Ahora, el 2 de mayo de 1959, en un antiguo salón de la entonces Secretaría de Comercio, en la Avenida Roque Sáenz Peña y a metros de la Casa Rosada, Fidel se acomodó frente a una mesa y a un micrófono, para hablar ante el “Comité de los 21”, una efímera alianza continental que buscaba mejorar las relaciones entre América latina y Estados Unidos. Castro dijo entonces una frase, una de las tantas que dijo, que pese a los sesenta y seis años que pasaron desde aquella mañana, parece haber sido escrita ayer: “La inestabilidad política de los gobiernos y de los pueblos de América Latina no es la causa del subdesarrollo: es la consecuencia del subdesarrollo”. A su lado, el representante de Brasil dijo en voz alta “Muito bem” y aplaudió: le siguió una atronadora ovación.

Fidel Castro y el presidente
Fidel Castro y el presidente argentino Arturo Frondizi

Así fue el debut de Fidel Castro como orador en la que fue su primera visita a la Argentina, ante aquellas representaciones diplomáticas continentales, reunidas en Buenos Aires para llevar adelante una iniciativa del presidente brasileño, Juscelino Kubitschek, que bregaba por un entendimiento con los Estados Unidos.

Castro había llegado a Buenos Aires el día anterior, 1 de mayo, casi a la misma hora en la que el presidente Arturo Frondizi inauguraba el 91° período de Sesiones del Congreso. Frondizi, dada la época, también había lanzado una advertencia que parece escrita ayer y que cobraría vigencia en los años por venir en la Argentina: “No se busque en la fuerza lo que el comicio no niega. La violencia, sería la derrota definitiva de la República”. Frondizi había asumido hacía justo un año. Había triunfado en las elecciones gracias a un acuerdo con Juan Perón, que le cedió el voto de su movimiento proscripto por la Revolución Libertadora, que lo había derrocado en 1955, así que el mensaje del presidente era claro y tenía destinatarios.
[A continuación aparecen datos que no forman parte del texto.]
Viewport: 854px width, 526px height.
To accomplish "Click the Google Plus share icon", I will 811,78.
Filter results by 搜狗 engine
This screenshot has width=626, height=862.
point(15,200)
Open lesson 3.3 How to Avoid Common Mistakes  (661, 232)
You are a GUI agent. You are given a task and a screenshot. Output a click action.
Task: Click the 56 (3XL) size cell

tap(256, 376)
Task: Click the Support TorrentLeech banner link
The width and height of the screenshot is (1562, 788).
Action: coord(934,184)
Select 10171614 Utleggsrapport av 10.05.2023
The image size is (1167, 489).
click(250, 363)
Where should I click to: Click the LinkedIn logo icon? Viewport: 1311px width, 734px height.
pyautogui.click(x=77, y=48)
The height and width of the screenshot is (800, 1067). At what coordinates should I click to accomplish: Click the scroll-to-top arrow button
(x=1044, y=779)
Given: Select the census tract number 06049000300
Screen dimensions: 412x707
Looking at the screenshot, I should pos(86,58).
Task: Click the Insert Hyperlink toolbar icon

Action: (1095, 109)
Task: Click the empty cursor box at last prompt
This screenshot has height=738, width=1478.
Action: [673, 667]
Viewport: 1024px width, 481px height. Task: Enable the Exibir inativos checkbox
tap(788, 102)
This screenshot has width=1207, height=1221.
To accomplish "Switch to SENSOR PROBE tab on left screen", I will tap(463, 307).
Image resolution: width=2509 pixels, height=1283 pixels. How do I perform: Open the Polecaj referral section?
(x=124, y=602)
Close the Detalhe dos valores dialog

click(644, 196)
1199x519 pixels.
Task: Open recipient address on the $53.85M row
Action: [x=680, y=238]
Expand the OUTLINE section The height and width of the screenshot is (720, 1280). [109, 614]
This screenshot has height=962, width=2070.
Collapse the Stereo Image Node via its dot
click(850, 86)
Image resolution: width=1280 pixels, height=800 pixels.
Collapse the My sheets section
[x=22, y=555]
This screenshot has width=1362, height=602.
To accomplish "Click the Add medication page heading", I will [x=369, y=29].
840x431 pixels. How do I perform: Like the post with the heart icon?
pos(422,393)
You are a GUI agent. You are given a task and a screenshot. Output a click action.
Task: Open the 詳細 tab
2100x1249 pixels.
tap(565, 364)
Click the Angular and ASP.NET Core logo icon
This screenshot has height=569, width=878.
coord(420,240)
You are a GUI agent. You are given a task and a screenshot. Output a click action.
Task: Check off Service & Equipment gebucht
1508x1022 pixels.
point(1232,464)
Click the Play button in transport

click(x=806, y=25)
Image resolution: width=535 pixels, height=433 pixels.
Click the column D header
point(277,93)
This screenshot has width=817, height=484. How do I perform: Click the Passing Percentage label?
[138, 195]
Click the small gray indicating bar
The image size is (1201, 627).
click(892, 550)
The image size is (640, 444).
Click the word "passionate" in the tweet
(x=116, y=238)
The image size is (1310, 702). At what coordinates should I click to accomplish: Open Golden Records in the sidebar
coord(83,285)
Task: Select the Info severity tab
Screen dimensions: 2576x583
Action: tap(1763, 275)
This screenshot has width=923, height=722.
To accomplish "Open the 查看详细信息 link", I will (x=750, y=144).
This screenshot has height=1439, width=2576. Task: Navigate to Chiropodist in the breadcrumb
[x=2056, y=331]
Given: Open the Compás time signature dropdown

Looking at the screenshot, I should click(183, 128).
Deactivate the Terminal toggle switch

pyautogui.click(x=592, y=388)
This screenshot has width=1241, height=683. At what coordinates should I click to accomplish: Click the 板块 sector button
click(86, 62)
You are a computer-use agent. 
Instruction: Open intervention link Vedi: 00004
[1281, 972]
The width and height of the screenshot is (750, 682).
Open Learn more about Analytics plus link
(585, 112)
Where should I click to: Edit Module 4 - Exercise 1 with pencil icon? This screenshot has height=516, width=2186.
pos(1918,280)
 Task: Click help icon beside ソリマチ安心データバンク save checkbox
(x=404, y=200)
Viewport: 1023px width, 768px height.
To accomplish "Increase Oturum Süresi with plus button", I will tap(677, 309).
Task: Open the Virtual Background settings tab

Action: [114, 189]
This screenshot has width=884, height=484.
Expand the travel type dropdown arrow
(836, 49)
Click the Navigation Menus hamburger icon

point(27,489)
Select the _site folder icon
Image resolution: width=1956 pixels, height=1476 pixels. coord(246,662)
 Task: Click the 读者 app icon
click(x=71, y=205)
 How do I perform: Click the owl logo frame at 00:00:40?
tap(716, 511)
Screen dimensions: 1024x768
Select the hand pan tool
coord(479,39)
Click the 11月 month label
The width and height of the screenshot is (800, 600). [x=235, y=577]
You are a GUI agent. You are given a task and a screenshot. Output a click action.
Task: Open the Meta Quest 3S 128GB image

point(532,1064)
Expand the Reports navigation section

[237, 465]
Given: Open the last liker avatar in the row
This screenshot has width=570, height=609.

Por todo eso, y por algo más, Fidel Castro, era visto como un héroe a través de ese curioso prisma, una inalterable costumbre argentina, que acomoda los tantos según quién juegue el partido. El peronismo, tal vez los radicales de Frondizi, un amplio sector del socialismo y de la izquierda y mucha juventud entusiasta, veían al primer ministro cubano como un defensor de la libertad que había derrocado a una dictadura, como, sentían, había sido la Libertadora. Quienes pensaban del otro lado en cambio, veían a Castro como a un paladín de esa misma libertad que había terminado con un “Perón” centroamericano: Batista. Todo era un disparate sobre el que Fidel navegaba a dos aguas, sereno, cómodo y astuto.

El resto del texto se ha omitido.